4. Defendant's final contention is that his trial counsel did not represent him effectively.

Defendant is correct in contending that defense counsel should have objected to the trial court's verdict forms, which started by stating that, "We, the jury impaneled and sworn to try the guilt or innocence of the above-named defendant . . . ." Technically, a verdict of not guilty is not the same as a verdict of innocence. See State v. Caldwell, 322 N.W.2d 574 (Minn.1982); State v. Brouillette, 286 N.W.2d 702 (Minn.1979); Brouillette v. Wood, 636 F.2d 215 (8th Cir. 1980), cert. denied, 450 U.S. 1044, 101 S. Ct. 1766, 68 L. Ed. 2d 243 (1981). It is clear, however, that the court's instructions did not leave the jury with a false impression concerning the meaning of a not guilty verdict, and we are satisfied that defendant, therefore, was not prejudiced by the phraseology of the verdict forms.

Defendant also argues that defense counsel erred in not moving to suppress evidence found in the warrantless search of defendant's car after the car was towed. The rule, however, is that if police may search a vehicle at the scene without first obtaining a warrant, then they constitutionally may do so later at the station without obtaining a warrant. State v. Veigel, 304 N.W.2d 900, 902 (Minn.1981) (citing Chambers v. Maroney, 399 U.S. 42, 90 S. Ct. 1975, 26 L. Ed. 2d 419 (1970)). See also Texas v. White, 423 U.S. 67, 96 S. Ct. 304, 46 L. Ed. 2d 209 (1975); State v. Roy, 265 N.W.2d 663 (Minn.1978). Thus, it would not have done defense counsel any good to challenge the warrantless search following the tow.

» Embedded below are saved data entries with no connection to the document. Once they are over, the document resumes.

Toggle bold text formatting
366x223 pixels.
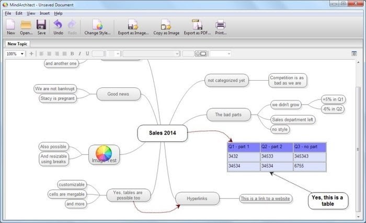(x=72, y=53)
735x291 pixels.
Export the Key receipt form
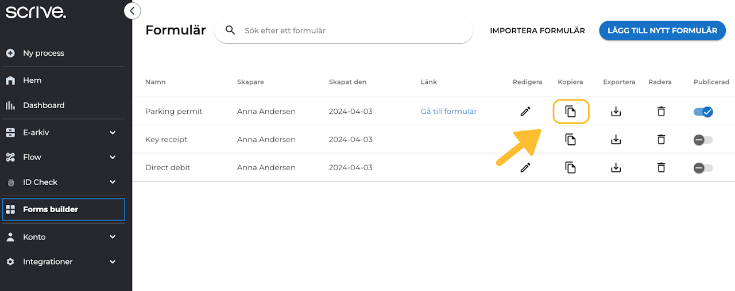[x=616, y=139]
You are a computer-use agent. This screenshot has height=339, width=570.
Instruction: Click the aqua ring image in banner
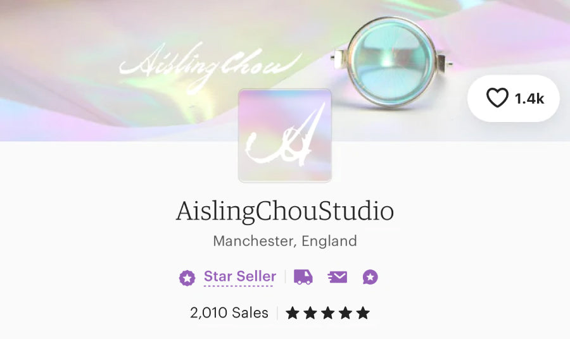click(x=391, y=62)
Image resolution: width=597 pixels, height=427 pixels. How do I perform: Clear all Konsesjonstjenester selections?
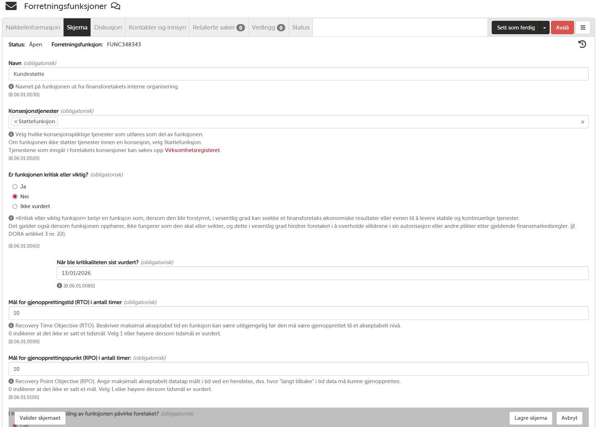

The only other claimed error by defendant's trial counsel is in eliciting evidence from a defense "expert," a fellow employee of defendant, that, in his opinion, a .22 caliber gun had fired the shots at the victim's car. Since this is an appeal from judgment of conviction, we do not have the benefit of all the facts why defense counsel elicited this evidence. State v. Zernechel, 304 N.W.2d 365, 367 (Minn.1981). The record on appeal does not necessarily mandate the conclusion that defense counsel made a mistake in eliciting this evidence. In any event, if it was a mistake, it was a mistake in strategy and, further, defendant has not established that he was prejudiced by the mistake.

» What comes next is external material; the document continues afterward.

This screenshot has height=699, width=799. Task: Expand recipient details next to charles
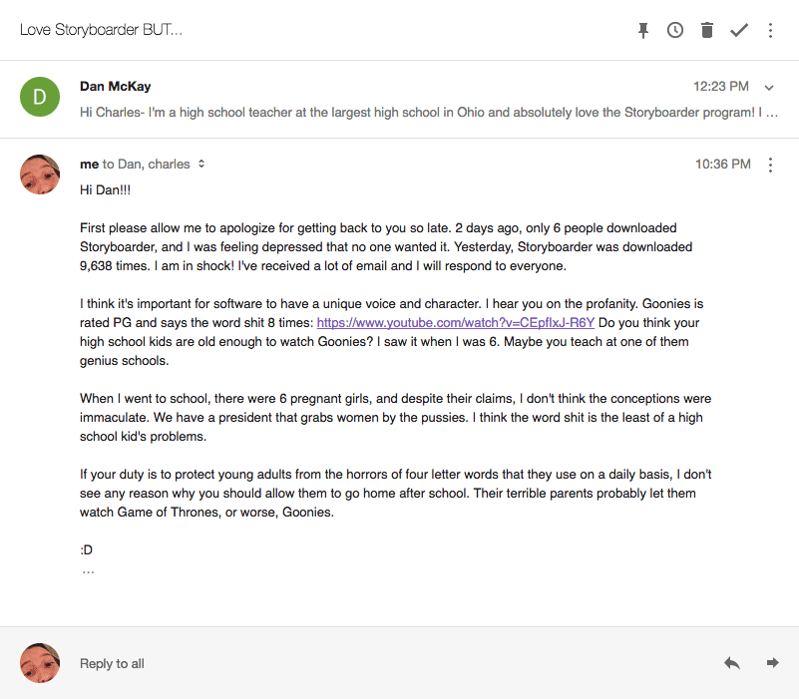201,164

[1] The offense was committed with a firearm on May 28, 1981, and therefore the 3-year minimum term requirement of Minn.Stat. § 609.11, subd. 5 (Supp. 1981), which became effective on May 20, 1981, applied. A 3-year minimum term becomes a 54-month term under II.E. of the Minnesota Sentencing Guidelines. Assuming good behavior, defendant will be entitled to be released from prison after serving 2/3 of this sentence, which is 3 years.